[Data to process]

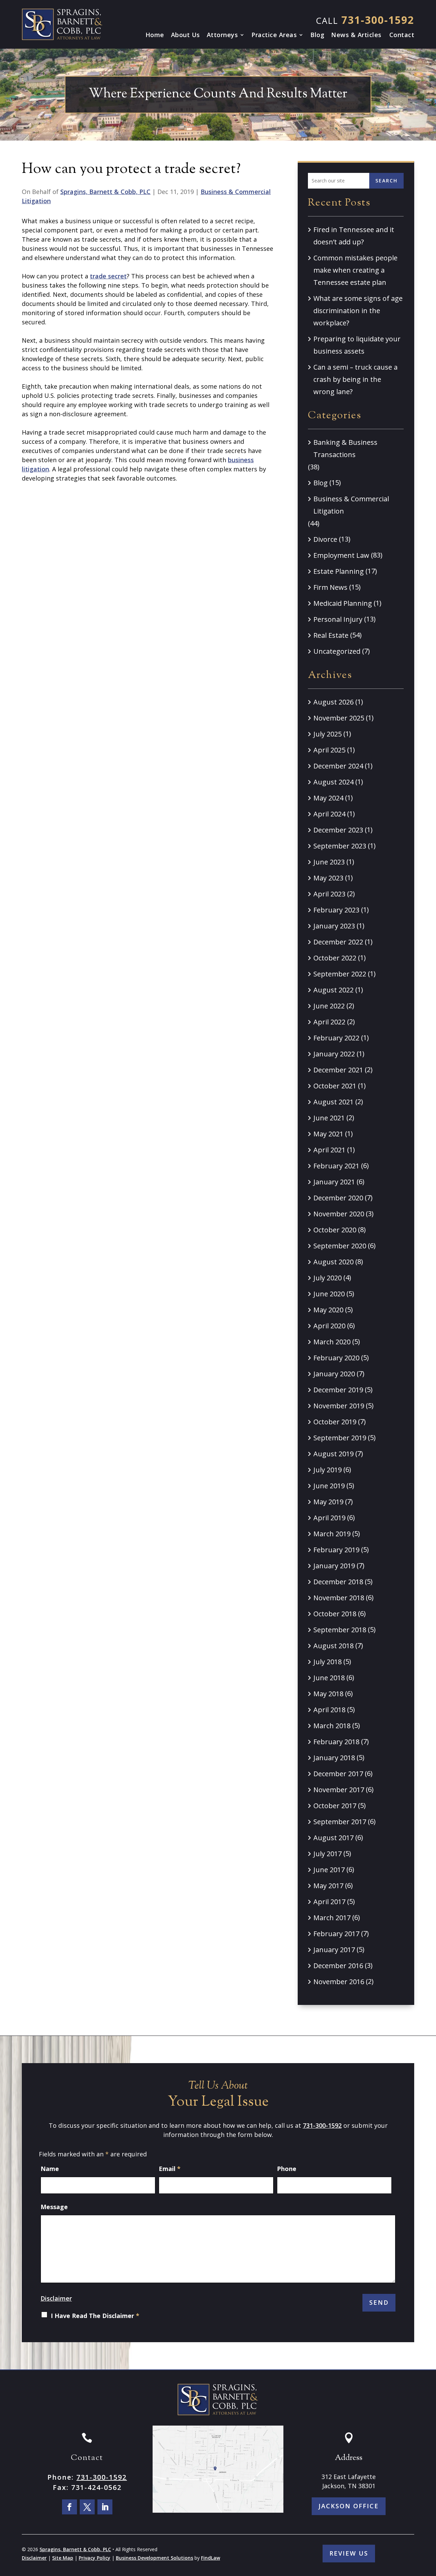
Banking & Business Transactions (345, 448)
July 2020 (327, 1277)
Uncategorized (336, 651)
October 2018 (334, 1613)
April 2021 (329, 1149)
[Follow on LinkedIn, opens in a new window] (104, 2506)
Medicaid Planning (342, 603)
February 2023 (336, 909)
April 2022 (329, 1021)
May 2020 (328, 1309)
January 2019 (334, 1565)
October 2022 (334, 957)
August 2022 (333, 989)
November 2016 (338, 1981)
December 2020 (338, 1197)
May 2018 (328, 1693)
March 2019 (332, 1533)
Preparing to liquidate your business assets (357, 345)
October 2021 (334, 1085)
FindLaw (210, 2558)
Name (50, 2169)
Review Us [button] (348, 2553)
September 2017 (339, 1821)
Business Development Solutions (154, 2558)
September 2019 (339, 1437)
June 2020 (329, 1293)
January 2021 (334, 1181)
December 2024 (338, 766)
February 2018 (336, 1741)
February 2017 (336, 1933)
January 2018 (334, 1757)
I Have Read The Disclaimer (95, 2316)
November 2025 (338, 718)
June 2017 (329, 1869)
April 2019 (329, 1517)
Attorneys (222, 35)
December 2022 (338, 941)
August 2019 (333, 1453)
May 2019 (328, 1501)
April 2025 (329, 750)
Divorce (325, 539)
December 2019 (338, 1389)
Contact (402, 35)
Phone (286, 2169)
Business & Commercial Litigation (351, 505)
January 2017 (334, 1949)
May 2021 (328, 1133)
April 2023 (329, 893)
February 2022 (336, 1037)
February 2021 (336, 1165)
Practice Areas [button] (274, 35)
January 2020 (334, 1373)
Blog (317, 35)
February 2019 (336, 1549)
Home (154, 35)
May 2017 (328, 1885)
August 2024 (333, 782)
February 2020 (336, 1357)
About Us (185, 35)
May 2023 (328, 877)
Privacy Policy (94, 2558)
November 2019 (338, 1405)
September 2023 (339, 845)
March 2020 (332, 1341)
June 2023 (329, 861)
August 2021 (333, 1101)
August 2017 (333, 1837)
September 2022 (339, 973)
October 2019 (334, 1421)
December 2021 (338, 1069)
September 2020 (339, 1245)
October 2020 (334, 1229)
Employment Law (341, 555)
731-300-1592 (377, 20)
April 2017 (329, 1901)
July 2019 (327, 1469)
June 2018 (329, 1677)
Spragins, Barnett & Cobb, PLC (105, 192)
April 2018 (329, 1709)
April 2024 (329, 814)
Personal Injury (337, 619)
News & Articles (356, 35)
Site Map (62, 2558)
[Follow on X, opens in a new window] (87, 2506)
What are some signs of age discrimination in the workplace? (358, 310)
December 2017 (338, 1773)
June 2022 (329, 1005)
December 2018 (338, 1581)
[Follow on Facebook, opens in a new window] (69, 2506)
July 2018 (327, 1661)
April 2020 (329, 1325)
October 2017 (334, 1805)
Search (386, 180)
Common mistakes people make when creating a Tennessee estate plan (355, 270)
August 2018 (333, 1645)
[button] (429, 2526)
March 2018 (332, 1725)
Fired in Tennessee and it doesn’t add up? (353, 235)
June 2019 (329, 1485)
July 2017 (327, 1853)
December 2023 (338, 830)
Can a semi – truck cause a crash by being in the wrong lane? (355, 379)
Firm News (330, 587)
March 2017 (332, 1917)
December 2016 (338, 1965)
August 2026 (333, 702)
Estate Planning (338, 571)
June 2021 (329, 1117)
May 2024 (328, 798)
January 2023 (334, 925)
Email (170, 2169)
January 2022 (334, 1053)
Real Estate (330, 635)
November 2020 (338, 1213)
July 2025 (327, 734)
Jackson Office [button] (348, 2506)
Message (54, 2207)
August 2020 (333, 1261)
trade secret (108, 276)
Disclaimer (56, 2298)
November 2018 (338, 1597)
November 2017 (338, 1789)
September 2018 (339, 1629)
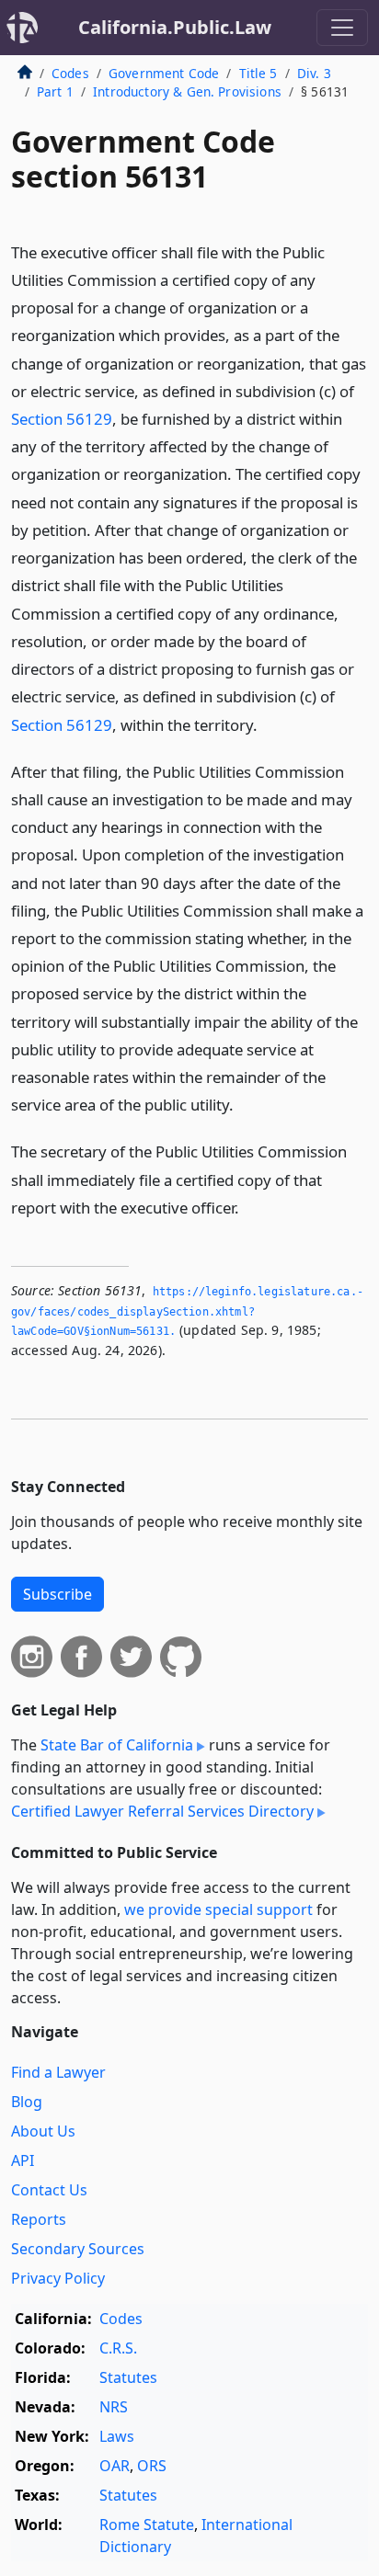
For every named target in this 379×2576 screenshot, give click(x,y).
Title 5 (258, 73)
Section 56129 (61, 418)
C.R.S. (118, 2348)
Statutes (128, 2377)
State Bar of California (116, 1745)
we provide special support (218, 1909)
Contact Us (49, 2190)
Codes (70, 73)
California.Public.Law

[/Data to process]

Exercise aim: Omit every picture while printing the data word for word.

Output for this task:
Banking & Business Transactions (345, 448)
July 2020 (327, 1277)
Uncategorized (336, 651)
October 2018 (334, 1613)
April 2021 (329, 1149)
[Follow on LinkedIn, opens in a new window] (104, 2506)
Medicaid Planning (342, 603)
February 2023 (336, 909)
April 2022 (329, 1021)
May 2020 (328, 1309)
January 2019 (334, 1565)
October 2022 (334, 957)
August 2022 (333, 989)
November 2016 (338, 1981)
December 2020 (338, 1197)
May 2018 (328, 1693)
March 2019 (332, 1533)
Preparing to liquidate your business assets (357, 345)
October 2021 (334, 1085)
FindLaw (210, 2558)
Name (50, 2169)
Review Us [button] (348, 2553)
September 2017 (339, 1821)
Business Development Solutions (154, 2558)
September 2019 (339, 1437)
June 2020 (329, 1293)
January 2021 (334, 1181)
December 2024 (338, 766)
February 2018 (336, 1741)
February 2017 (336, 1933)
January 2018 (334, 1757)
I Have Read The Disclaimer (95, 2316)
November 2025 (338, 718)
June 2017 (329, 1869)
April 2019 (329, 1517)
Attorneys (222, 35)
December 2022 (338, 941)
August 2019 (333, 1453)
May 2019 (328, 1501)
April 2025 (329, 750)
Divorce (325, 539)
December 2019 (338, 1389)
Contact (402, 35)
Phone (286, 2169)
Business & Commercial Litigation (351, 505)
January 2017 (334, 1949)
May 2021 (328, 1133)
April 2023 (329, 893)
February 2022 (336, 1037)
February 2021 (336, 1165)
Practice Areas [button] (274, 35)
January 2020 (334, 1373)
Blog (317, 35)
February 2019 (336, 1549)
Home (154, 35)
May 2017 (328, 1885)
August 2024 (333, 782)
February 2020 (336, 1357)
About Us (185, 35)
May 2023 (328, 877)
Privacy Policy (94, 2558)
November 2019 (338, 1405)
September 2023 (339, 845)
March 2020 (332, 1341)
June 2023 (329, 861)
August 2021 (333, 1101)
August 2017 (333, 1837)
September 2022 (339, 973)
October 2019 (334, 1421)
December 2021 (338, 1069)
September 2020 (339, 1245)
October 2020 (334, 1229)
Employment Law (341, 555)
731-300-1592 (377, 20)
April 2017 (329, 1901)
July 2019 (327, 1469)
June 2018 (329, 1677)
Spragins, Barnett & Cobb, PLC (105, 192)
April 2018 (329, 1709)
April 2024 (329, 814)
Personal Injury (337, 619)
News & Articles (356, 35)
Site Map (62, 2558)
[Follow on X, opens in a new window] (87, 2506)
What are some signs of age discrimination in the workplace? (358, 310)
December 2017 (338, 1773)
June 2022 (329, 1005)
December 2018 (338, 1581)
[Follow on Facebook, opens in a new window] (69, 2506)
July 2018 (327, 1661)
April 2020 (329, 1325)
October 2017 (334, 1805)
Search (386, 180)
Common mistakes people make when creating a Tennessee estate plan (355, 270)
August 2018 (333, 1645)
[button] (429, 2526)
March 2018 (332, 1725)
Fired in Tennessee and it doesn’t add up? (353, 235)
June 2019 (329, 1485)
July 2017 (327, 1853)
December 2023 (338, 830)
Can a semi – truck cause a crash by being in the wrong lane? (355, 379)
Firm News (330, 587)
March 2017 (332, 1917)
December 2016 (338, 1965)
August 2026 (333, 702)
Estate Planning (338, 571)
June 2021 (329, 1117)
May 2024 (328, 798)
January 2023 (334, 925)
Email (170, 2169)
January 2022 (334, 1053)
Real Estate (330, 635)
November 2020 (338, 1213)
July 2025 (327, 734)
Jackson Office [button] (348, 2506)
Message (54, 2207)
August 2020 (333, 1261)
trade secret (108, 276)
Disclaimer (56, 2298)
November 2018 (338, 1597)
November 2017 (338, 1789)
September 2018 (339, 1629)
For every named target in this 379×2576 screenshot, give click(x,y).
Title 5 (258, 73)
Section 56129 (61, 418)
C.R.S. (118, 2348)
Statutes (128, 2377)
State Bar of California (116, 1745)
we provide special support (218, 1909)
Contact Us (49, 2190)
Codes (70, 73)
California.Public.Law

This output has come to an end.